The structural design process is non-linear; it always requires evaluating different alternatives, iterating on designs, or reviewing modification requirements. This entire process is even more complex in foundation design, as foundations are often the last elements to be designed but the first to be built, meaning time is rarely on the engineer's side.
The emergence and widespread use of structural analysis software was a revolution in this regard, significantly reducing calculation times and increasing precision. However, everything still had to be modeled manually—a task that becomes extremely tedious when evaluating multiple solutions and searching for an optimal one.
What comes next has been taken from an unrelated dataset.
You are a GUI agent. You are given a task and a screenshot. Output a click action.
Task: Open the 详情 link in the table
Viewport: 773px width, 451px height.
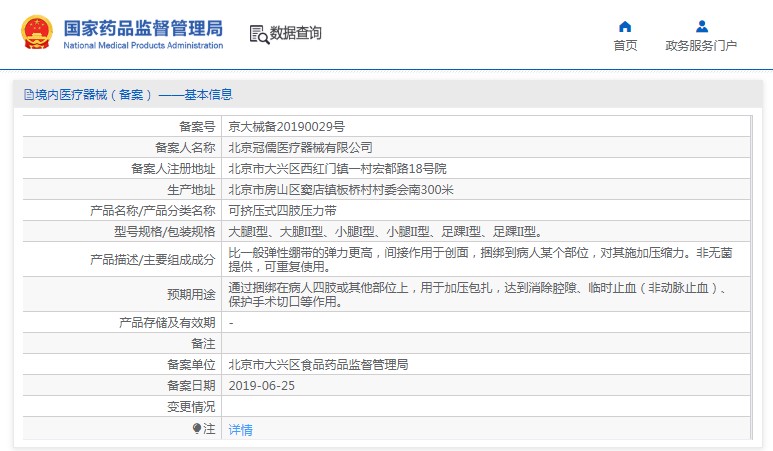click(x=240, y=429)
By combining a powerful and efficient calculation engine with Artificial Intelligence that automates the configuration of foundation systems, unprecedented productivity is achieved. That is Foundaxis.
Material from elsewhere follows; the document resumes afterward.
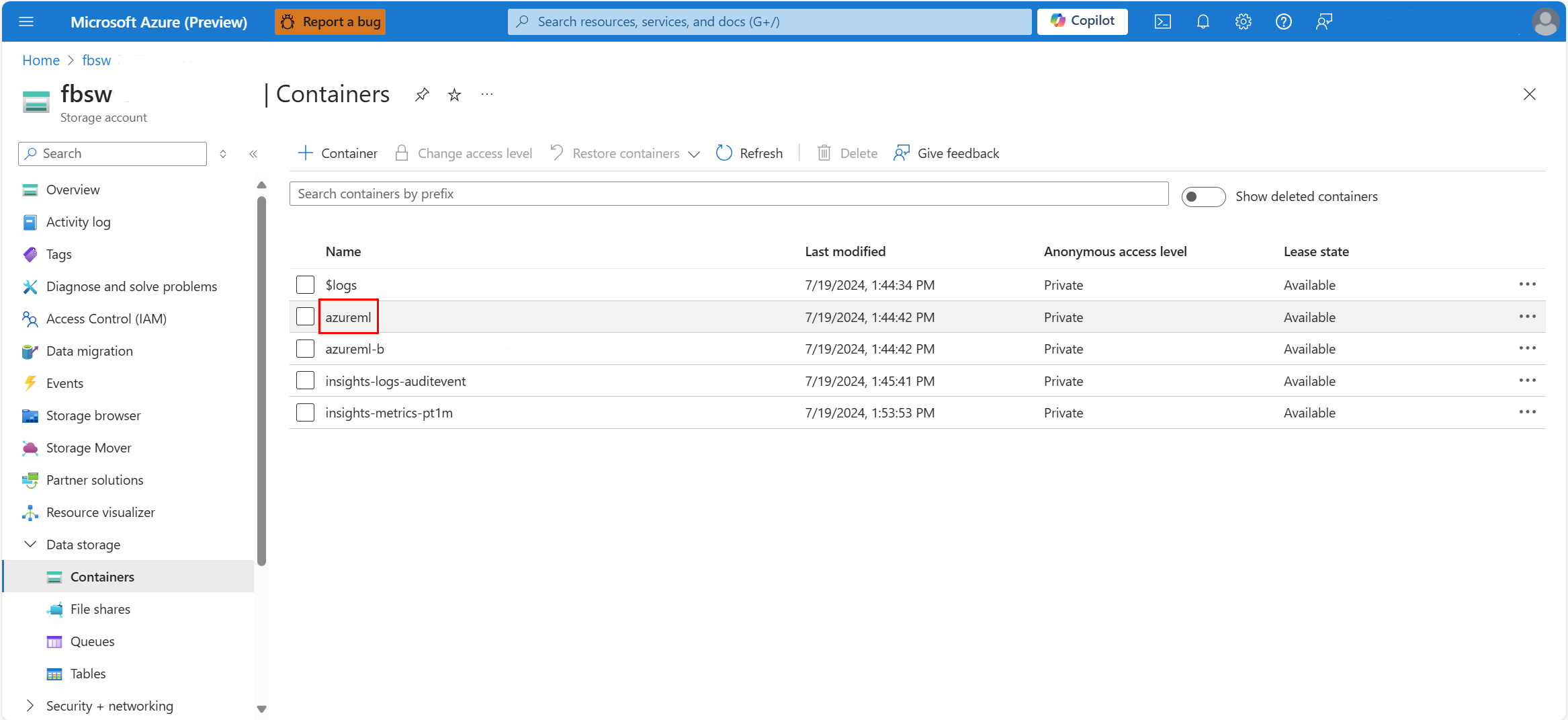Click the Refresh toolbar button
The height and width of the screenshot is (720, 1568).
point(750,153)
Will ChatGPT configure my foundation system?
The short answer is no. For a more elaborate response, it is necessary to understand a few basic concepts of Artificial Intelligence. In principle, AI is nothing more than a tool that learns from vast datasets to identify complex patterns and then use them to perform tasks.
Think of AI image generators. These models have been trained on billions of images and text descriptions. By analyzing these images, the neural network learns visual patterns: what a dog looks like, how colors combine in a cubist style, or what textures define concrete on a construction site.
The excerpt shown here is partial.